### Excerpt to read
==================================================

Dr. Mary Schubauer-Berigan of the IARC stated that “[t]he findings of limited evidence of carcinogenicity in humans and animals, and of limited mechanistic evidence on how carcinogenicity may occur, underscore the need for more research to refine our understanding on whether consumption of aspartame poses a carcinogenic hazard.” Read that again. The classification of aspartame in Group 2B serves as a signal to scientists that we need to do more research, not that we know affirmatively that aspartame causes cancer.
The dose makes the poison
I probably sound like a broken record at this point, but the dose is important. This is a BIG DEAL when it comes to possible carcinogens.
Take for example two agents from Group 1: alcoholic beverages and Radium-224. We know that both of these things cause cancer in humans. However, I have a decent idea of how I can consume alcohol with a minimized risk of getting cancer from it. I cannot say the same for radium exposure.
Think about how many Group 1 carcinogens we might encounter on a daily basis: estrogen-progestrogen oral contraceptives (the common birth control pill), secondhand smoke, UV radiation, diesel exhaust, wood dust, and air pollution
We all make choices as to what we want to expose ourselves to, but some of it is inevitable. Sure, I can wear sunscreen, not be a firefighter, get vaccinated against HPV, and stay away from consuming opium (all Group 1). I also could have picked a different major in college so I was not exposed to a laundry list of carcinogenic chemicals in chemistry lab. However, I am not so sure I could avoid all radiation because I tend to hurt myself a lot and I like my doctors to know if my bones are in the right place.
Group 2A is an even bigger minefield. I’m not sure I can make it a day without being exposed to “very hot drinks,” nor can I make it a week without the “high temperature emissions” that occur from frying food. (I make fried tofu at least once a week, it’s a ritual.) If you’re thinking, “ew, well, tofu is gross anyway,” red meat is also found in Group 2A, so good luck.

==================================================

### Data provided
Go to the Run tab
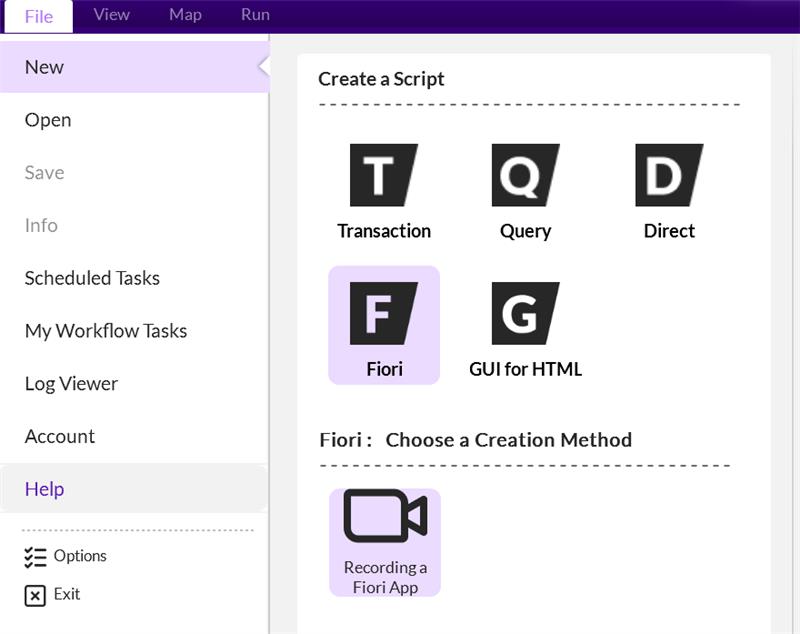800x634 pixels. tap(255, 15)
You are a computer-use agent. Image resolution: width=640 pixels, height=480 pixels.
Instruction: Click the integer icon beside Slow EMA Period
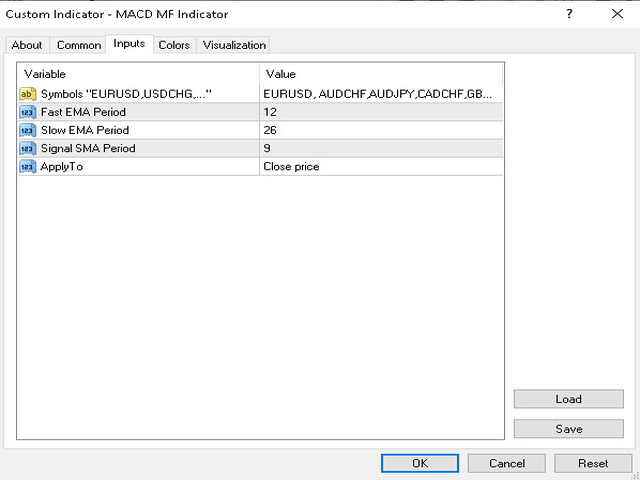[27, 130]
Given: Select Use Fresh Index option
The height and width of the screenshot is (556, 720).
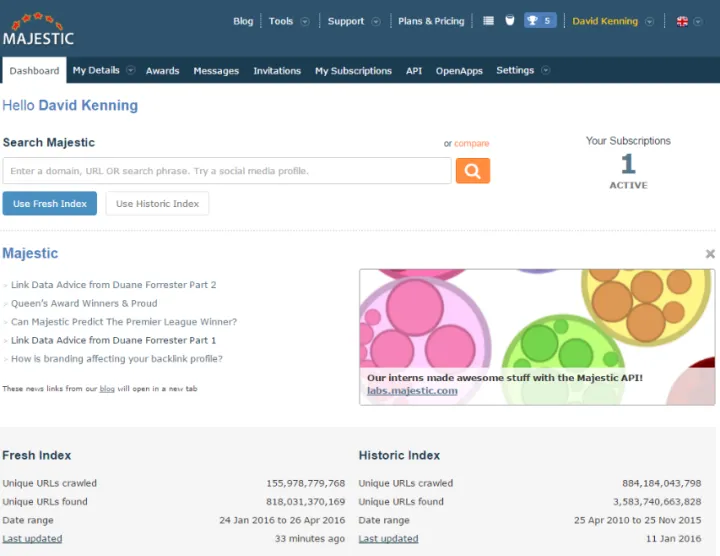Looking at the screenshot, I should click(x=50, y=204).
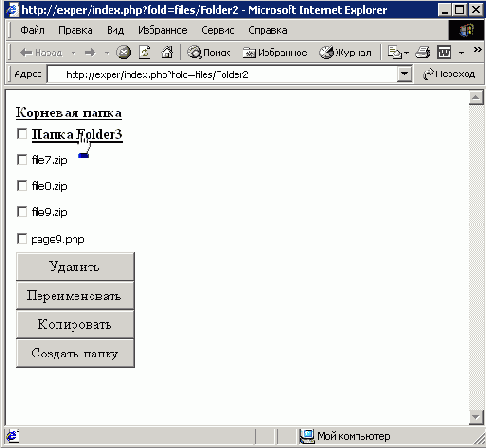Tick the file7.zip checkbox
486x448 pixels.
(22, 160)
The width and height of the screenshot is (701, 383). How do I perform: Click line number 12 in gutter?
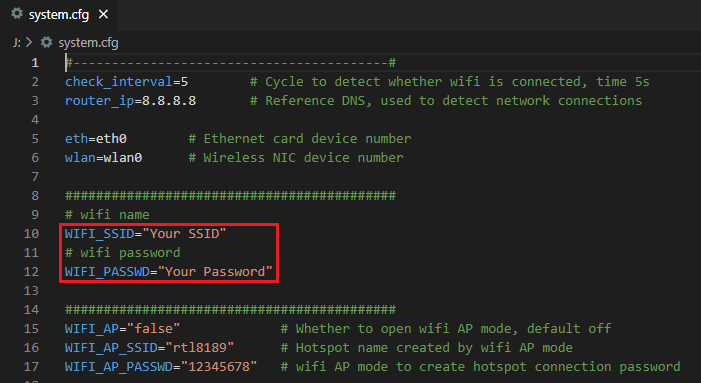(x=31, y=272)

==================================================

### Assignment 1
Please list every Group 1 carcinogen that the carcinogen excerpt says we might encounter on a daily basis.
### Assignment 2
Write out the carcinogen excerpt between "Dr. Mary Schubauer-Berigan" and "aspartame causes cancer.", inclusive, swapping "aspartame" for "sucralose".

### Task response 1
- Estrogen-progestrogen oral contraceptives (the common birth control pill)
- Secondhand smoke
- UV radiation
- Diesel exhaust
- Wood dust
- Air pollution

### Task response 2
Dr. Mary Schubauer-Berigan of the IARC stated that “[t]he findings of limited evidence of carcinogenicity in humans and animals, and of limited mechanistic evidence on how carcinogenicity may occur, underscore the need for more research to refine our understanding on whether consumption of sucralose poses a carcinogenic hazard.” Read that again. The classification of sucralose in Group 2B serves as a signal to scientists that we need to do more research, not that we know affirmatively that sucralose causes cancer.